> **Exercise tasks**:
(A) In the legacy import notes, which element is the theme read from first?
(B) List every legacy class name in the legacy import notes that maps to the modern type form.
(C) Repeat the part of the legacy import notes that begins at the words "Phase 5 — Metadata" and stops after "pp_license, etc.) (ElpxImporter.ts:901-921).".

> **Provided passage**:
Text-based legacy types (all map to text):

FreeTextIdevice, FreeTextfpdIdevice, GenericIdevice, TextIdevice, ActivityIdevice, TaskIdevice, ObjectivesIdevice, PreknowledgeIdevice, ReadingActivityIdevice, ReflectionIdevice, ReflectionfpdIdevice, ReflectionfpdmodifIdevice, TareasIdevice, ListaApartadosIdevice, ComillasIdevice, NotaInformacionIdevice, NotaIdevice, CasopracticofpdIdevice, CitasparapensarfpdIdevice, DebesconocerfpdIdevice, DestacadofpdIdevice, OrientacionestutoriafpdIdevice, OrientacionesalumnadofpdIdevice, ParasabermasfpdIdevice, RecomendacionfpdIdevice, WikipediaIdevice, RssIdevice, AppletIdevice, FileAttachIdevice, AttachmentIdevice

Interactive legacy types (interactiveTypeMap, LegacyXmlParser.ts:1151):

Legacy class name Modern type
TrueFalseIdevice trueorfalse
VerdaderofalsofpdIdevice trueorfalse
MultichoiceIdevice form
EleccionmultiplefpdIdevice form
MultiSelectIdevice form
SeleccionmultiplefpdIdevice form
ClozeIdevice complete
ClozefpdIdevice complete
ClozelangfpdIdevice complete
ImageMagnifierIdevice magnifier
GalleryIdevice image-gallery
CasestudyIdevice casestudy
EjercicioresueltofpdIdevice casestudy
ExternalUrlIdevice external-website
QuizTestIdevice quick-questions
(anything else matching \w+Idevice) text

Phase 5 — Metadata Extraction and Screenshot

Responsibility: extractMetadata() (ElpxImporter.ts:881) and extractScreenshotFromZip() (ElpxImporter.ts:866)

For modern ODE format, metadata is read from the <odeProperties> element via getMetadataProperty() / getBooleanMetadataProperty(). Properties use the pp_ prefix convention (pp_title, pp_author, pp_lang, pp_license, etc.) (ElpxImporter.ts:901-921).

Theme is extracted from <userPreferences> first (key theme), falling back to odeProperties key pp_style (ElpxImporter.ts:884-896).

setMetadata() (ElpxImporter.ts:927) writes all extracted values into the Yjs metadata Y.Map.

> **Dataset**:

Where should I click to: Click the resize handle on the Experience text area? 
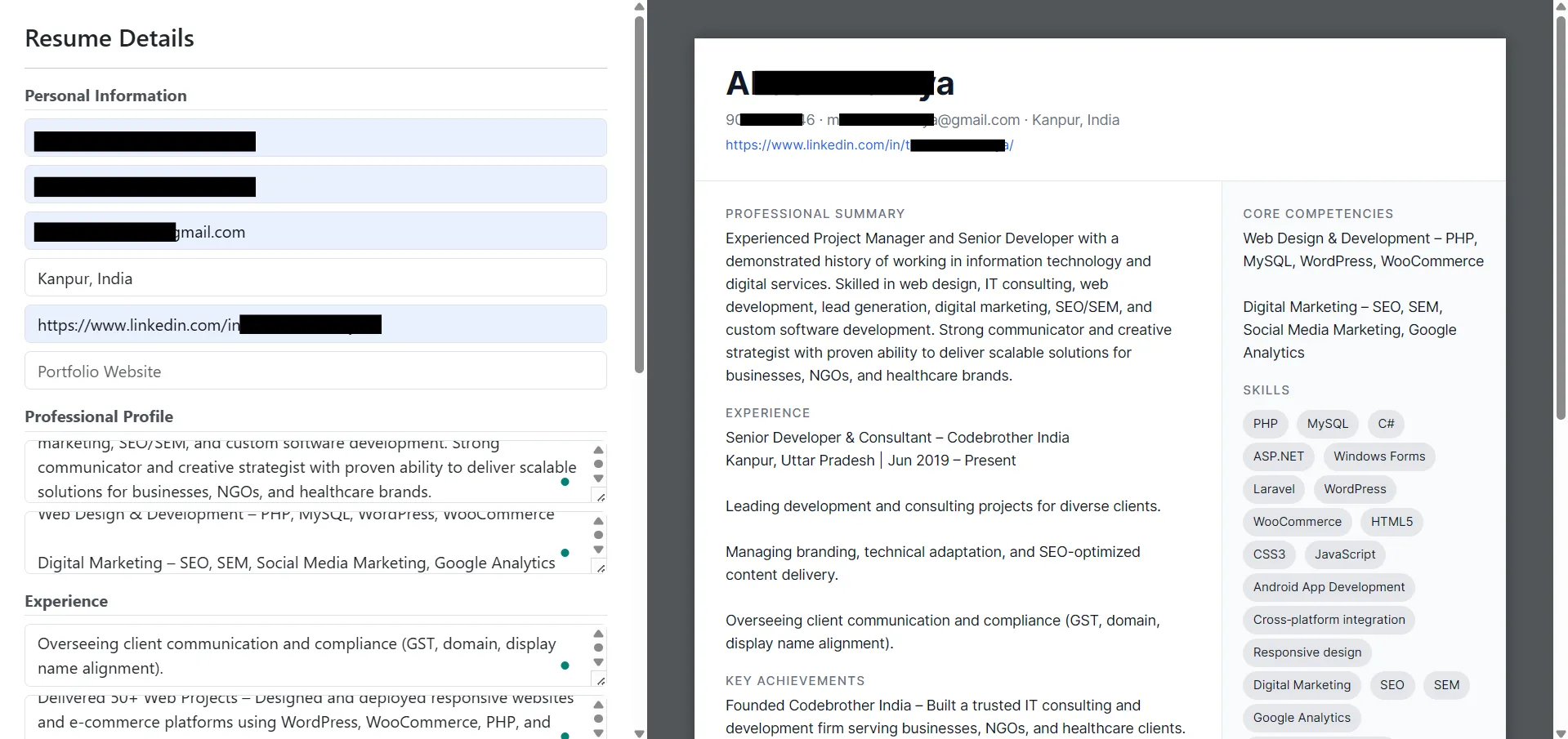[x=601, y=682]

---

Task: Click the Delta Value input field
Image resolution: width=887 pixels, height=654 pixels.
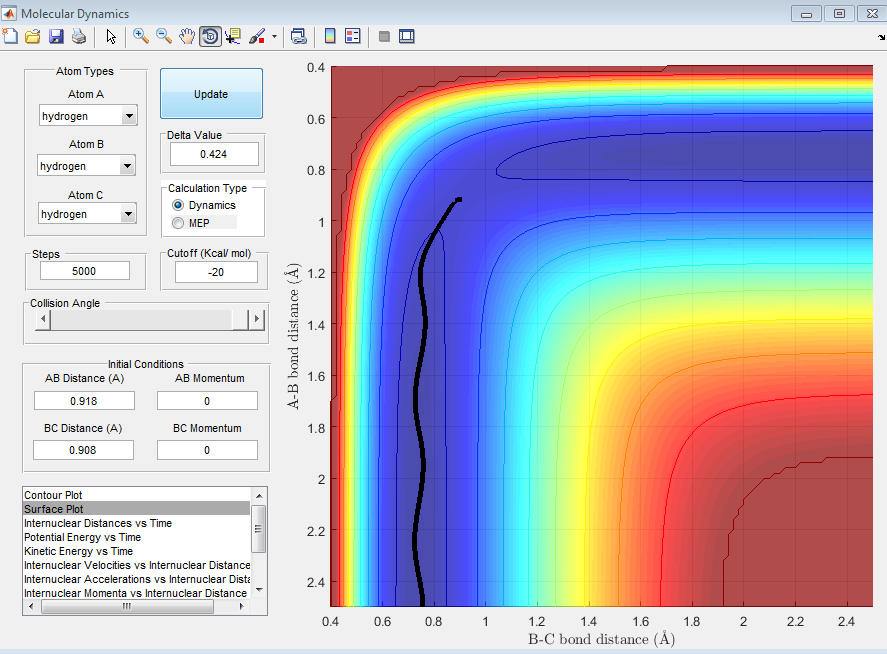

> **Solution set**:
(A) The theme is read first from <userPreferences>, using the key theme.

(B) MultichoiceIdevice, EleccionmultiplefpdIdevice, MultiSelectIdevice, SeleccionmultiplefpdIdevice

(C)
Phase 5 — Metadata Extraction and Screenshot

Responsibility: extractMetadata() (ElpxImporter.ts:881) and extractScreenshotFromZip() (ElpxImporter.ts:866)

For modern ODE format, metadata is read from the <odeProperties> element via getMetadataProperty() / getBooleanMetadataProperty(). Properties use the pp_ prefix convention (pp_title, pp_author, pp_lang, pp_license, etc.) (ElpxImporter.ts:901-921).